The attitude is consistent with the way Delhomme's handled himself -- well or ill -- since coming to the Panthers. He was never drafted and never expected to do much, so the trappings of the game never seem to matter to him, only the results.
As a result, the latest step in his path back to the field carries no significance, no more so than a practice would. It's another step, but where he takes it and who's watching matters not at all.
He said he hasn't had any setbacks since beginning his rehabilitation, which was helped by the fact it began in the lonely winter months, when he and the trainers were among the few people present on the ground floor of Bank of America Stadium. Combined with the fact his throwing arm had bothered him since 2005, the surgery with the name baseball pitchers fear never seemed to elicit much dread.
"It couldn't get worse. That was always my deal," Delhomme said. "It's got to get better (than it was). It couldn't feel like it did. It felt too good after I hurt myself. It sounds stupid, but I didn't have the pain. I didn't have the pain during the night or waking up in the morning. I didn't have the pain of when I would grab certain things. I didn't have that anymore. That was more mentally refreshing than anything else."
Delhomme said during the 2005 season, he could tell something was ticking in his elbow, he just didn't know it was a time bomb. Washing his face or brushing his teeth became issues, his arm would lock up if he slept the wrong way. He revealed that he received cortisone shots late in the 2005 season, which carried him through the playoff run and the Pro Bowl, but the pain returned quickly once 2006 got under way, and he found a bone spur and the problems began to snowball.
Then when he attempted a short pass to Brad Hoover during the third quarter against the Falcons, the avalanche hit the skier full force.
"It was a different feeling than I have ever had in my life," Delhomme said. "It was like: 'OK, something just went.'"

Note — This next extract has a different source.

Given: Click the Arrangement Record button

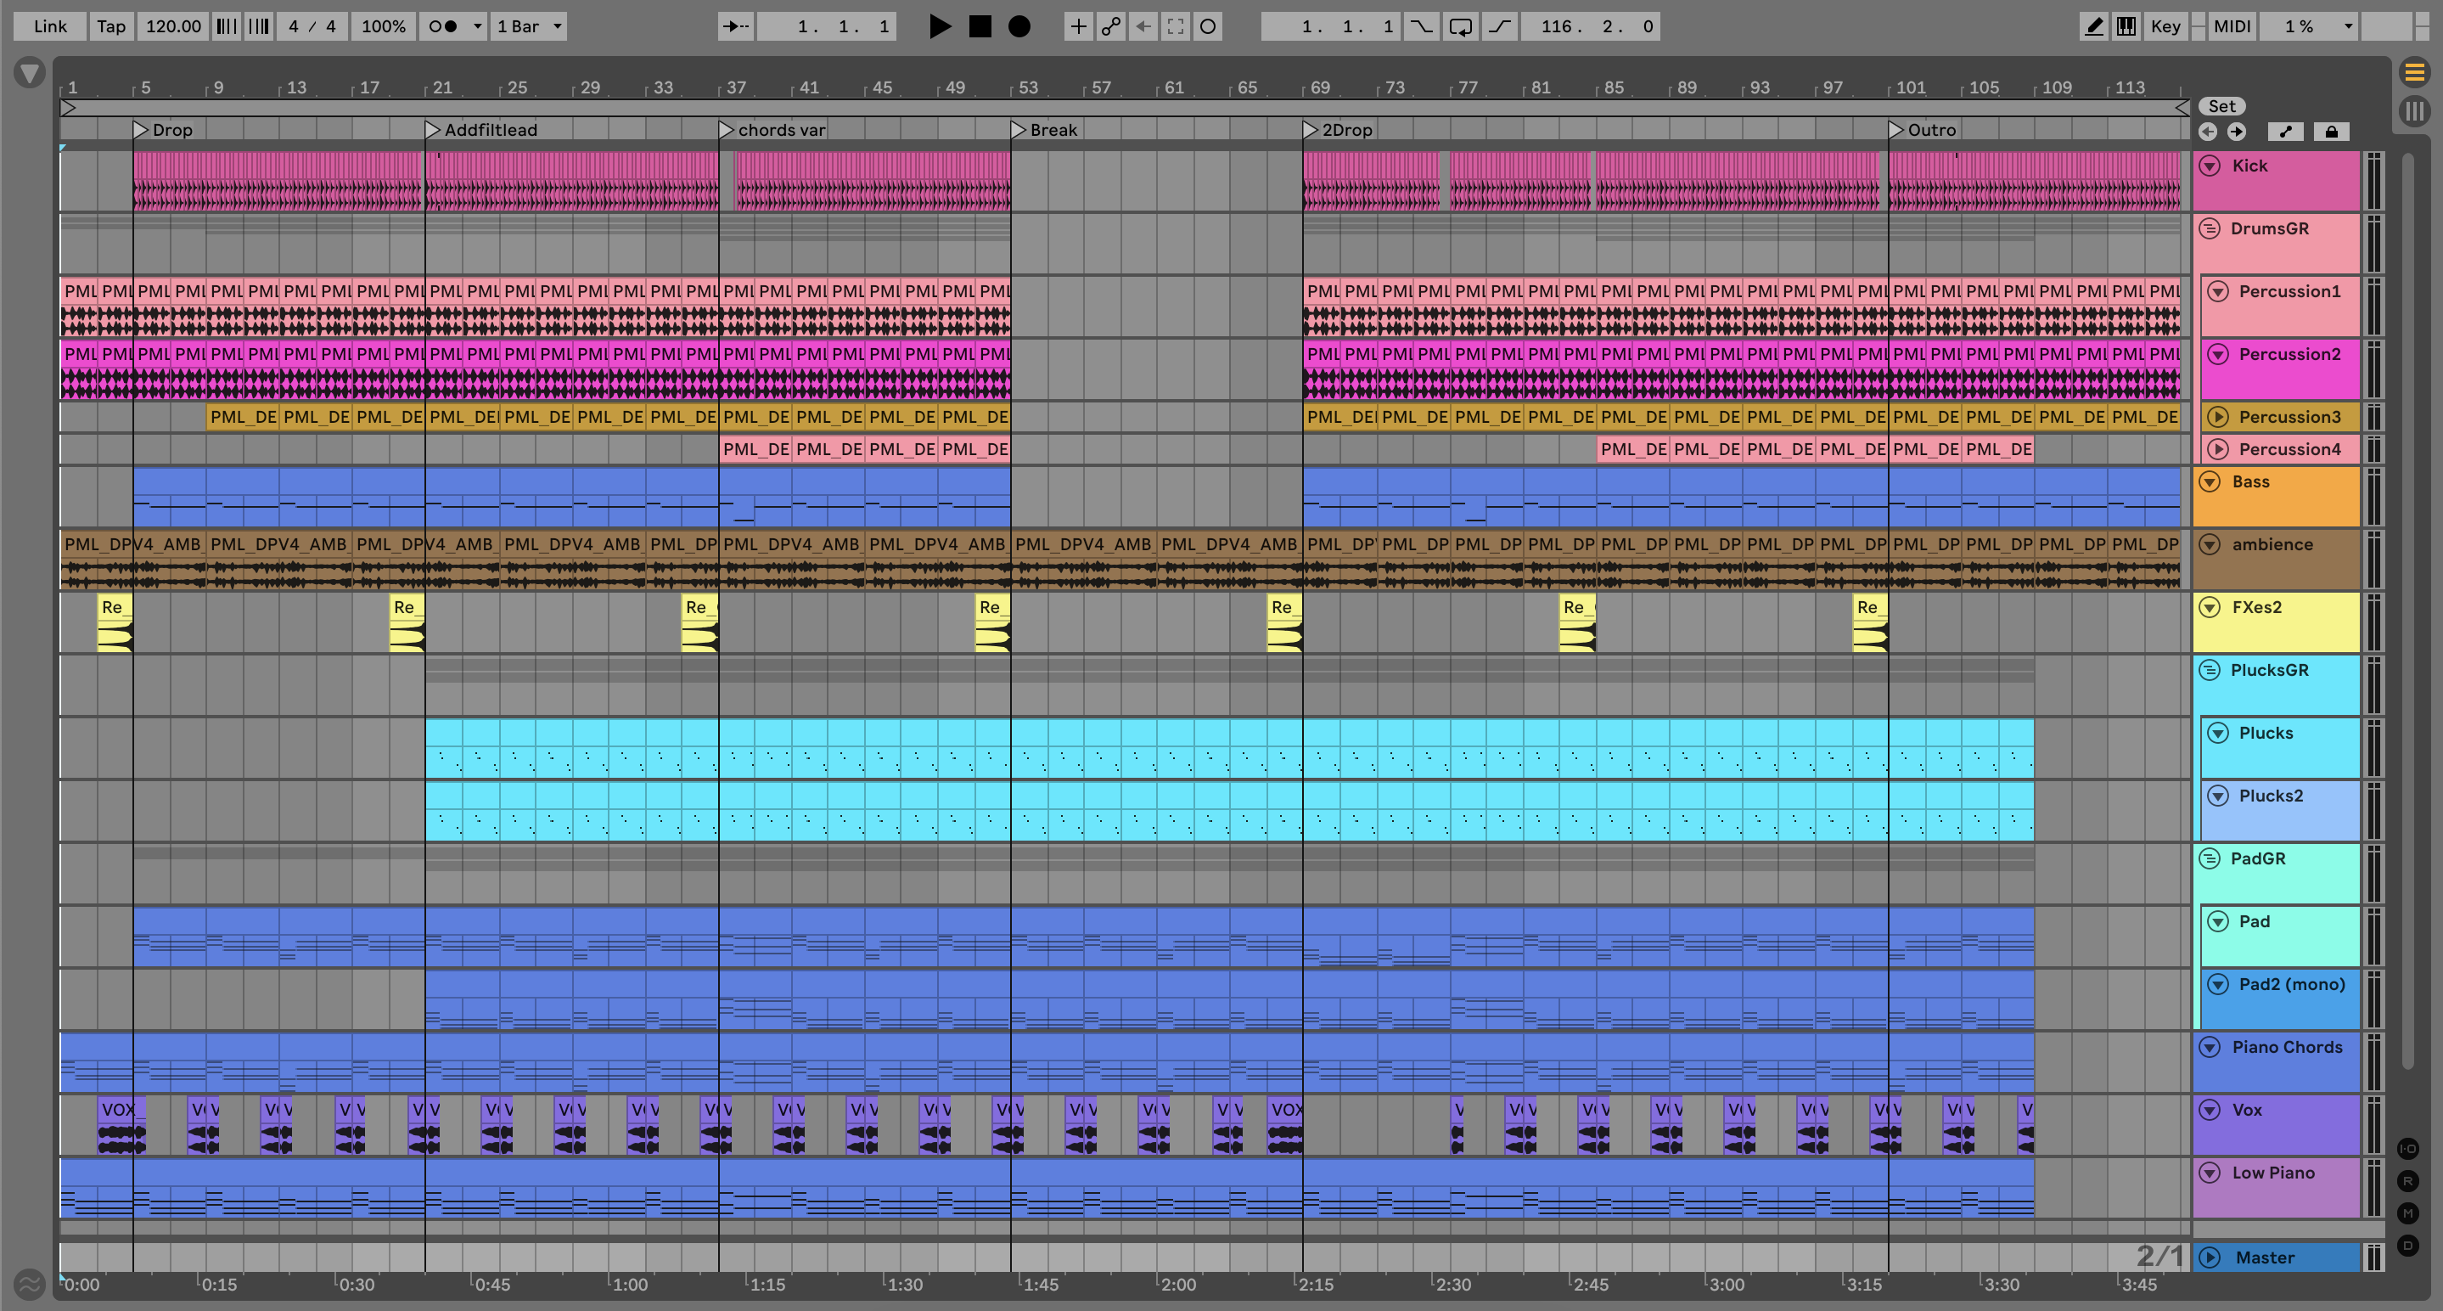Looking at the screenshot, I should coord(1019,27).
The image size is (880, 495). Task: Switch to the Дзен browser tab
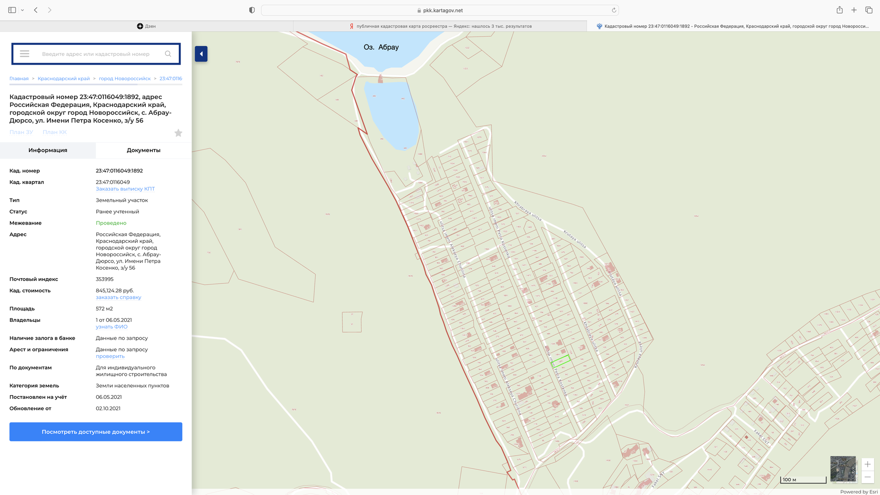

It's that simple. An injury that ends careers was the next thing he had to overcome, no different from a coaching staff that didn't want him in New Orleans, once upon a time.
That's why these days, Delhomme's nothing if not grateful, and you can see it. Always one of the team's leading jokers, he's laughing more this year, genuinely enjoying his time in camp, as much as you can.
"It's good to have him back," offensive coordinator Jeff Davidson said with a grin at the understatement. "I kind of feel like we're back to where we were last year at this time. We felt like things were starting to click, starting to feel comfortable. Guys are rallying around him."
Left tackle Jordan Gross said he can sense some eagerness in his quarterback, but he knows him well enough to know he's not working himself into a lather about the series or so he'll see Saturday. Mostly, he's picked up on the gratitude.
"Most players I've seen, as you get older, you realize your years might be numbered," Gross said. "I'm not saying Jake's done anytime soon. But he's comfortable here, he's enjoying it, and he feels good, his elbows feeling good, so he's having a great time."
Delhomme chuckled when Gross' comment was mentioned. After all, he considers himself a young 33, since he threw just 86 passes in his six seasons before coming to the Panthers in 2002.
"I enjoy camp," he said without a trace of irony or sarcasm. "I don't get hit. I don't run like the receivers. It's not as bad for me. I just enjoy it. This is my 12th NFL camp and I'm not going with 12 more. I enjoy it. I like the guys on this team and I like the coaches. I think most of the guys as they get older tend to enjoy it because you realize how blessed you are to play this game.
"When you look at it coming in, we have so many new faces and I am, and I'm proud of that fact I am an older one. But also you have to subtract six years because I didn't get hit for six years, so that always helps."